Start of TEXT PASSAGE
Zend_Search_Lucene UTF8: different behaviour on Ubuntu and Gentoo

Discussion:

Johannes Schmidt

2007-09-24 14:18:00 UTC

Hi all,

I've moved a project including Zend_Search_Lucene from my Testserver (OS
Ubuntu, PHP 5.2.1, Apache) to our live system (OS Gentoo, PHP 5.2.1).
On Ubuntu UTF8 works correctly, e.g. indexing "Blöße" can be found by
entering "Blöße". (Inspection with Luke shows "Blöße"). On Gentoo the
same code/application doesn't recognize German umlauts and other special
chars - no indexing is done for fields containing german special chars.
Inspection with Luke shows broken terms.

Does anybody have an idea? Might that be an OS specific problem?

Regards,
Johannes

Alexander Veremyev

2007-09-24 19:12:58 UTC

Permalink

Hi Johannes,

I think the prolem is produced by different current locale.

There are several ways to specify indexed data/query encoding - http://framework.zend.com/manual/en/zend.search.lucene.best-practice.html#zend.search.lucene.best-practice.encoding
Choose any of them :)
End of TEXT PASSAGE
Start of SOURCE MATERIAL
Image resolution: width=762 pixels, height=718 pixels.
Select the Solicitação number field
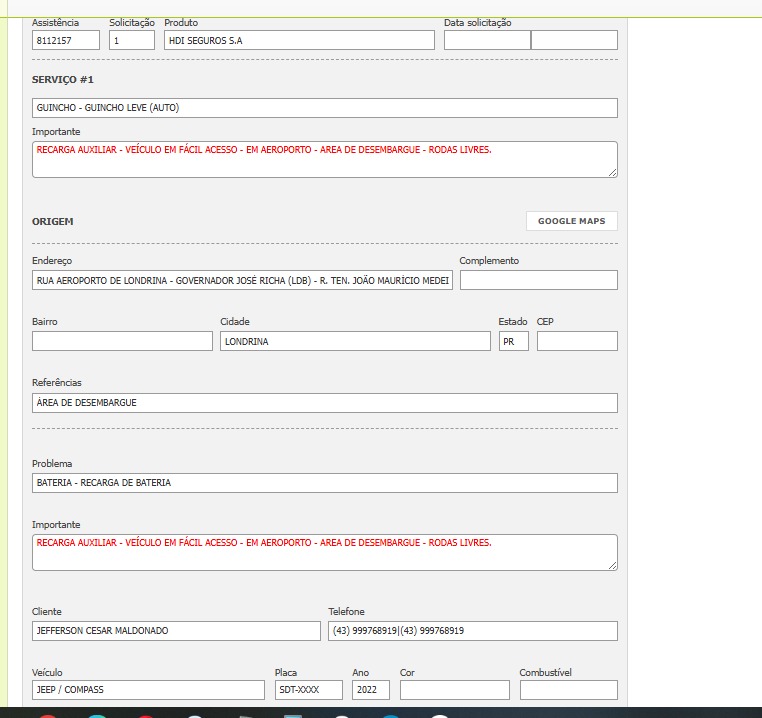pos(132,40)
End of SOURCE MATERIAL
* **CHALLENGES**
1. In the forum thread about Zend_Search_Lucene and UTF-8, what does Alexander Veremyev suggest is causing the problem?
2. Carry on the forum thread about Zend_Search_Lucene and UTF-8, starting right after its final line.

* **TASK RESULTS**
1. A different current locale.

2.
With best regards,
Alexander Veremyev.

-----Original Message-----
Sent: Monday, September 24, 2007 6:18 PM
Subject: [fw-formats] Zend_Search_Lucene UTF8: different
behaviour on Ubuntu and Gentoo
Hi all,
I've moved a project including Zend_Search_Lucene from my
Testserver (OS Ubuntu, PHP 5.2.1, Apache) to our live system
(OS Gentoo, PHP 5.2.1).
On Ubuntu UTF8 works correctly, e.g. indexing "Blöße" can be
found by entering "Blöße". (Inspection with Luke shows
"Blöße"). On Gentoo the same code/application doesn't
recognize German umlauts and other special chars - no
indexing is done for fields containing german special chars.
Inspection with Luke shows broken terms.
Does anybody have an idea? Might that be an OS specific problem?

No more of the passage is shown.